2.3 Het hof heeft de zaak mondeling behandeld ter openbare zitting van 12 april 2010, waar klaagster en verweerder zijn verschenen.

3. De klacht

 De klacht houdt, zakelijk weergegeven, in dat verweerder de norm neergelegd in artikel 46 Advocatenwet heeft geschonden en heeft gehandeld op een wijze die een behoorlijk advocaat niet betaamt door:

a. zich schuldig te maken aan belangenverstrengeling door als curator op te treden in het faillissement van de ex-echtgenoot van klaagster terwijl zijn toenmalige kantoorgenoten (als advocaat en notaris) betrokken waren bij de verkoop van een landgoed uit de boedel van klaagster en haar ex-echtgenoot;

b. onvoldoende met klaagster te overleggen over de gang van zaken met betrekking tot de verkoop van het landgoed, zoals onder meer met betrekking tot wijzigingen in de akte van levering van het landgoed, en in de inhoud van de akte van levering van de roerende zaken en door te verzwijgen dat er nog andere, hogere biedingen op het landgoed waren uitgebracht.

4. De feiten

 In overweging 3. heeft de raad vastgesteld van welke feiten in deze procedure wordt uitgegaan. De door de raad vastgestelde feiten, welke niet zijn betwist, vormen ook in hoger beroep het uitgangspunt.

 

 

5. De beoordeling

5.1 Het onderzoek in hoger beroep heeft niet geleid tot andere beschouwingen en gevolgtrekkingen dan die vervat in de beslissing van de raad, waarmee het hof zich verenigt.

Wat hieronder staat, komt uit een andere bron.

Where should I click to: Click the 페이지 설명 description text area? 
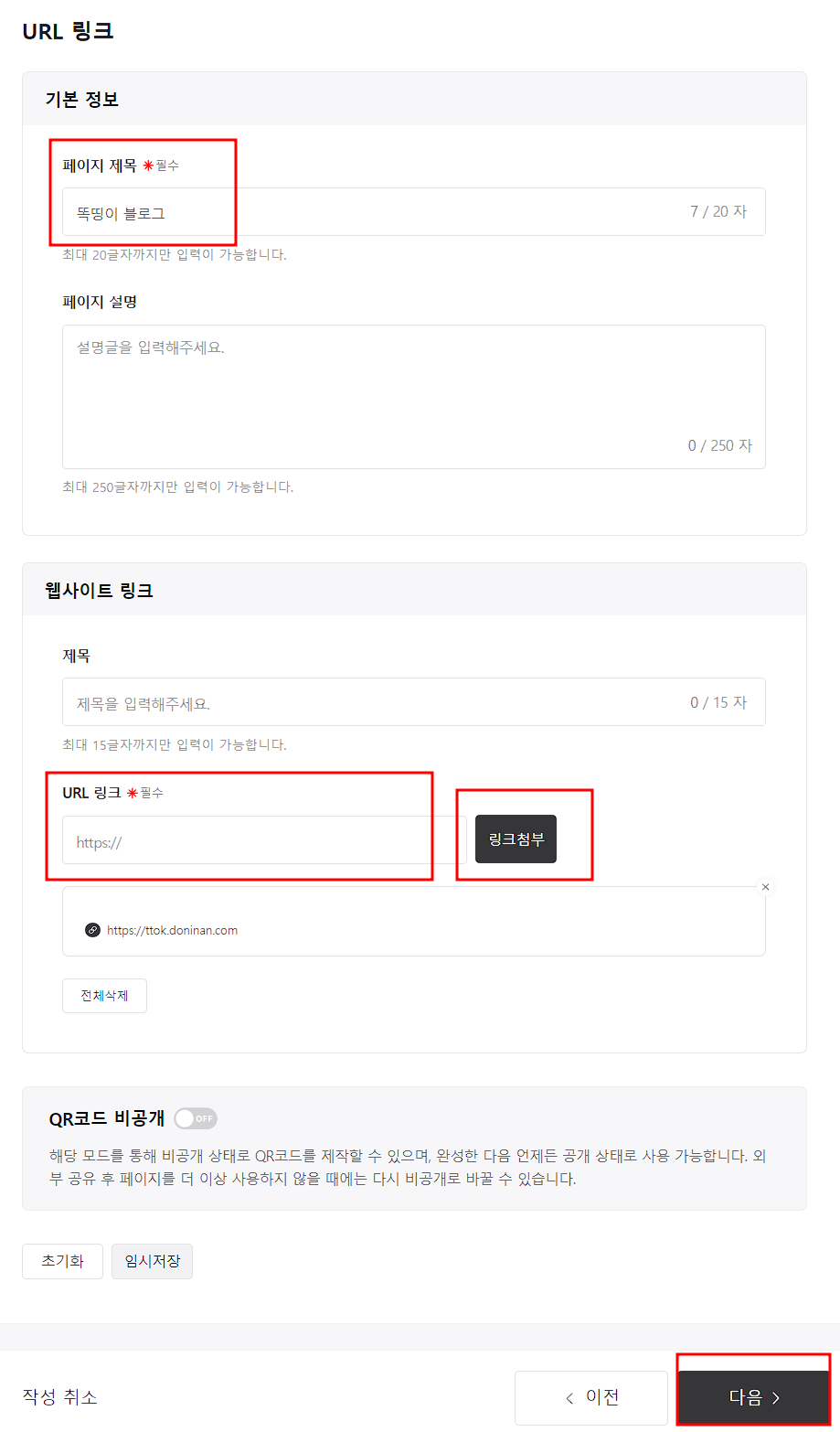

5.2 De grieven van klaagster tegen de beslissing van de raad worden verworpen. De beslissing van de raad dient te worden bekrachtigd.

6. De beslissing

Het hof:

bekrachtigt de beslissing van de Raad van Discipline in het ressort Amsterdam van 13 oktober 2009 gegeven onder nummer 09-103a.

Aldus gewezen door mr. J.H.C. Schouten, voorzitter, mrs. P.J. Baauw, H. van Loo, G.J. Visser en W.K. van Duren, leden, in tegenwoordigheid van mr. I.F. Schouwink, griffier, en in het openbaar uitgesproken op 14 juni 2010.